Talk:Development ideas
Jump to navigation
Jump to search
Data Integrity
- The idea of 64k chunks per allocation for checksums is what's termed a hash list
- which can be extended to a multi-level hash tree
- One could imagine a 3-level tree
- a hash for each lowest-common-unit, say the commonly used 1K
- a single top hash for each IBP allocation
- a single top hash for the file
- or more levels
- It seems to be common in distributed systems to use a binary hash tree rather than a hash list -- even on individual data blocks.

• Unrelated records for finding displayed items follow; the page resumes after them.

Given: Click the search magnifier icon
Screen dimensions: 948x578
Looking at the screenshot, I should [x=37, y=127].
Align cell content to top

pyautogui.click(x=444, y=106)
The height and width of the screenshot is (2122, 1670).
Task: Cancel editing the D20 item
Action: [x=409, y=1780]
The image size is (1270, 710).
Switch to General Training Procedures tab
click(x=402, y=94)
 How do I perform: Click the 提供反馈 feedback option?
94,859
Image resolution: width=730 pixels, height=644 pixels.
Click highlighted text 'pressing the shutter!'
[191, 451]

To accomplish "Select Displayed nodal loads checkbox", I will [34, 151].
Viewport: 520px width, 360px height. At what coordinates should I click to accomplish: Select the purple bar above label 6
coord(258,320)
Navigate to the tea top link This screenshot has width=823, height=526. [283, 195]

- Tiger Tree Hash TTH is currently the most? popular since it provides high security with a relatively low cpu cost
- http://en.wikipedia.org/wiki/Tiger_%28hash%29
- http://en.wikipedia.org/wiki/Hash_tree#Tiger_tree_hash
- http://en.wikipedia.org/wiki/List_of_hash_functions#Computational_costs_of_CRCs_vs_Hashes
If the IBP protocol were to be extended to support a single specific checksum method it would possibly be something like TTH. In this example, this would mean TTH usage becomes part of the IBP protocol specification and both the IBP client and IBP depot would be required to implement it. The next level tools and APIs like LoRS and libxio and lstcp would not be required to know anything about IBP internal checksums, but they could optionally use it. If checksumming were optional, additional IBP commands to turn it on and off would be needed, and interoperability with non-checksumming depots becomes and issue.
- Dan 1/24/08